Reread "The Lord of the Rings"...

Volpone

Zombie Hunter
Actually had some free time for awhile now and one of the books I got a chance to reread again was "The Lord of the Rings." I don't know if I'm getting more discerning or just more cynical, but this time around I had more than a few nitpicks. Probably had them before, but they were more vague and I didn't put my finger on them as much.

Things slow down when the plot requires them to slow down. Gandalf has suspicions about the ring, but he fucks around for decades and decades. Sauron goes back to Mordor but no one does anything for decades and decades. Then there's the mad dash to Rivendell that is barely in time where they proceed to...fuck off for 2 months? "Well, we've got to send out scouts and figure things out." Yeah. Also, that gives time for the Ringwraiths to get back and recover. And wastes the good weather so they're stuck having to go through Moria. And what about Boromir? He is absolutely essential to the defense of Gondor. He's already been gone the better part of a year, trying to find Rivendell. Then he's like "Oh well, I guess 2 more months won't hurt--and then walking back by the slowest route possible."

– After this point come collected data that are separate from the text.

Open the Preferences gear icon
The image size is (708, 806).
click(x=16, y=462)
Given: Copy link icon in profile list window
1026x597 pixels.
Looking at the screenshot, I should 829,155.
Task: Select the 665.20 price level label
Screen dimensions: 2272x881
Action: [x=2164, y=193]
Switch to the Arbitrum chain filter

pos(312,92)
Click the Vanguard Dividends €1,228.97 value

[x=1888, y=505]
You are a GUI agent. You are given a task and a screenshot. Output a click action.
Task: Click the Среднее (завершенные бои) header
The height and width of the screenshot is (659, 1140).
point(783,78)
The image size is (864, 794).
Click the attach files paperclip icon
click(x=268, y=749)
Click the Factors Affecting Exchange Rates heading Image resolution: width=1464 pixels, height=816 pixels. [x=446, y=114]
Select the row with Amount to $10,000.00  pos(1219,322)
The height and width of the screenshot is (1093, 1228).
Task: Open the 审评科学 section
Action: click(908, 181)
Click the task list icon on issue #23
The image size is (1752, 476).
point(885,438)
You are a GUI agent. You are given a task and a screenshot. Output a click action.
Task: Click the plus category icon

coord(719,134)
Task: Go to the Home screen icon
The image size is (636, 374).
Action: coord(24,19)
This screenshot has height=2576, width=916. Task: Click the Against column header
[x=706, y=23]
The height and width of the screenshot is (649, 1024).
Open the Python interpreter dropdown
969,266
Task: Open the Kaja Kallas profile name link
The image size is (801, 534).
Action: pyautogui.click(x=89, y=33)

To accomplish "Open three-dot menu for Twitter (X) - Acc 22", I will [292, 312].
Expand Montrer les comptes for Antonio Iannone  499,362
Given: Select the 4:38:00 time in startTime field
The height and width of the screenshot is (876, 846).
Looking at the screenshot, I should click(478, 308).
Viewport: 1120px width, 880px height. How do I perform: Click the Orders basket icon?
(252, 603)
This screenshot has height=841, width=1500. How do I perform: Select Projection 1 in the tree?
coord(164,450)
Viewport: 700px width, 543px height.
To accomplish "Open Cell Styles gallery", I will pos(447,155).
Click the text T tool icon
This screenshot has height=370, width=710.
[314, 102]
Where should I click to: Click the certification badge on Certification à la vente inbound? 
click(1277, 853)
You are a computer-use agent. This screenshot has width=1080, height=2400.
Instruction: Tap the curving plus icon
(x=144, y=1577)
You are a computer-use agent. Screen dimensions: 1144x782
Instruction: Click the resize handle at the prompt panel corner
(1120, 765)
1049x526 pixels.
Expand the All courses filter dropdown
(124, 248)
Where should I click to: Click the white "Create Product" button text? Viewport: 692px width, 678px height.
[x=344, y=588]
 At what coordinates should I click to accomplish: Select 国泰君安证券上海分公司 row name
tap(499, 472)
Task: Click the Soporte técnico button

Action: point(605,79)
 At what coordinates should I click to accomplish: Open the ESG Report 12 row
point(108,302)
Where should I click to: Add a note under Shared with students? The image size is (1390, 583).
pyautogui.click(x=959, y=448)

Or after they've won and Treebeard has let Saruman get away. And then they just let him go...and fuck off at Rivendell for months and months again so he can get ahead and really fuck shit up in the Shire.

Finally, was Aragorn fucking around in the woods all these decades instead of being King the entire time? Why would his line abandon their kingdom for centuries? They bitch and bitch about how people weren't vigilant and it allowed Sauron to get back and rebuild and expand his power. I'm just going to go out on a limb here and say MAYBE THIS IS BECAUSE THE FUCKING KING OF GONDOR HAS BEEN TOO BUSY FUCKING OFF IN THE WOODS WITH ELVES AND ACTING LIKE A HOBO INSTEAD OF ACTUALLY RUNNING HIS KINGDOM. But that's just me. What do I know? Wouldn't it have been easier, while Sauron is off in Mirkwood, for Aragorn to Make Gondor Great Again?

OK. Not finally, but this one isn't mine, but THE FUCKING EAGLES. Someone even made a joke that Gandalf always planned to just use the eagles to drop the ring into Mt. Doom and that was the "FLY, YOU FOOLS!" line just before the Balrog gets him. But why are they sitting around the Council--and later fucking around with scouting stuff out? Why doesn't someone say "Hey, you know what? What about the eagles? They're always flying me places. The ring probably has no power over them. Let's just send someone for Gwaihir, the Wind Lord, hand him the ring, have him drop it into Mt. Doom, Bob's your uncle and we're done?

Because that would've been a much shorter and less exciting book. 50 pages. 100, tops.